Richard Bernard Moore, 57, a two-decade death row inmate in South Carolina, on Friday elected to die by firing squad rather than in the electric chair in light of the scarcity of drugs needed for lethal-injection executions. 

Moore is the first state prisoner to face the choice of execution methods after state legislators passed a law last year making electrocution South Carolina’s default method and giving inmates the option to face three volunteer prison workers armed with rifles trained on his heart.

Moore’s death is scheduled for April 29. Should it be carried out, he would be the first person put to death in the state since 2011, and the first firing squad execution in the U.S. since 2010. Utah remains the only state to have used the execution method in the last century, according to The Marshall Project

But Moore’s attorneys have requested a stay on the execution while another court determines if either available execution option can be considered cruel or unusual punishment. Attorneys argue prison officials aren’t trying hard enough to obtain lethal injection drugs. According to reports, S.C. Corrections Director Bryan Stirling in an affidavit said his agency made efforts to get the drugs, but manufacturers will not sell them to the state.

Lawyers are also requesting the delay so the U.S. Supreme Court can also review whether the death sentence was a disproportionate punishment compared to similar crimes. The S.C. Supreme Court justices denied a similar appeal last week. 

The state corrections agency recently completed development of protocols for firing squad executions and $53,600 in renovations to the death chamber in Columbia, where Moore is set to be executed. The death chamber features a metal chair with restraints that faces a wall with a rectangular opening15 feet away for the shooters. 

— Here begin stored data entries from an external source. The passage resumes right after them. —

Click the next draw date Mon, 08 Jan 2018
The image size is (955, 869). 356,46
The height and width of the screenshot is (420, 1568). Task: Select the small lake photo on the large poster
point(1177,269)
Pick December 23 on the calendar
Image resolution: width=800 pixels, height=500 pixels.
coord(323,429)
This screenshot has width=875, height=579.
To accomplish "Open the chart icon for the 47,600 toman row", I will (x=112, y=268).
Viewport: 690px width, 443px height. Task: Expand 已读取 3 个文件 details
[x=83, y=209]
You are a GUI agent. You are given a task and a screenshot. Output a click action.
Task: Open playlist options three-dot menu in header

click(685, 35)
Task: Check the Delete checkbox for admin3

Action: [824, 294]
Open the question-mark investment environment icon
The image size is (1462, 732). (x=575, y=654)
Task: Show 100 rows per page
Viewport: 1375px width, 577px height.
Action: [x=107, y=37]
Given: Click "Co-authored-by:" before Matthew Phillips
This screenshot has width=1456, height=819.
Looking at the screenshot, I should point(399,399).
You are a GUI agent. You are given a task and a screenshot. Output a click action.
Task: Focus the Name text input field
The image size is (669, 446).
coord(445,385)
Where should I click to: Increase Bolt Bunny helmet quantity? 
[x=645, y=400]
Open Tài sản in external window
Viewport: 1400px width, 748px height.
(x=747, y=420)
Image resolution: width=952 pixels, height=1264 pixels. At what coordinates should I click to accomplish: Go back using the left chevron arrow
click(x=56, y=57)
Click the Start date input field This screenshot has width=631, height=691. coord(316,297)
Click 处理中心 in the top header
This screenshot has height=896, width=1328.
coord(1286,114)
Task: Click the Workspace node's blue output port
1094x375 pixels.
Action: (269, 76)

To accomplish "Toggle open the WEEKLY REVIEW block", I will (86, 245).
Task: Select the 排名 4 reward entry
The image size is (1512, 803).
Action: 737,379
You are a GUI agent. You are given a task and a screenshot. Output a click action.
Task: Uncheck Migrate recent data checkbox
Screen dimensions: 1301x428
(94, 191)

South Carolina is one of eight states in the U.S. to still use the electric chair and one of four to allow a firing squad. Moore is one of 35 people on death row in the state. The last scheduled execution for Moore was set in 2020, but it was delayed after prison officials said they couldn’t obtain lethal injection drugs. 

Prosecutors during Moore’s 2001 trial said he entered a Spartanburg store looking for money when he got into a dispute with store clerk James Mahoney, who pulled a pistol that Moore wrestled from him. Mahoney reportedly drew a second gun and shot Moore in the arm, and Moore then shot Mahoney in the chest, killing him. 

Moore claimed his actions were in self-defense after Mahoney drew a firearm. His supporters argued his crime does not rise to the level of a death penalty offense due to the fact that Moore did not bring a gun into the store, lending to the idea that lacking a gun, he couldn’t have had intent to kill. 

Pages from the Execution Book dated as far back as 1912, submitted to South Carolina news outlet The Island Packet, detail South Carolina’s many electrocution sentences. It’s a sobering read.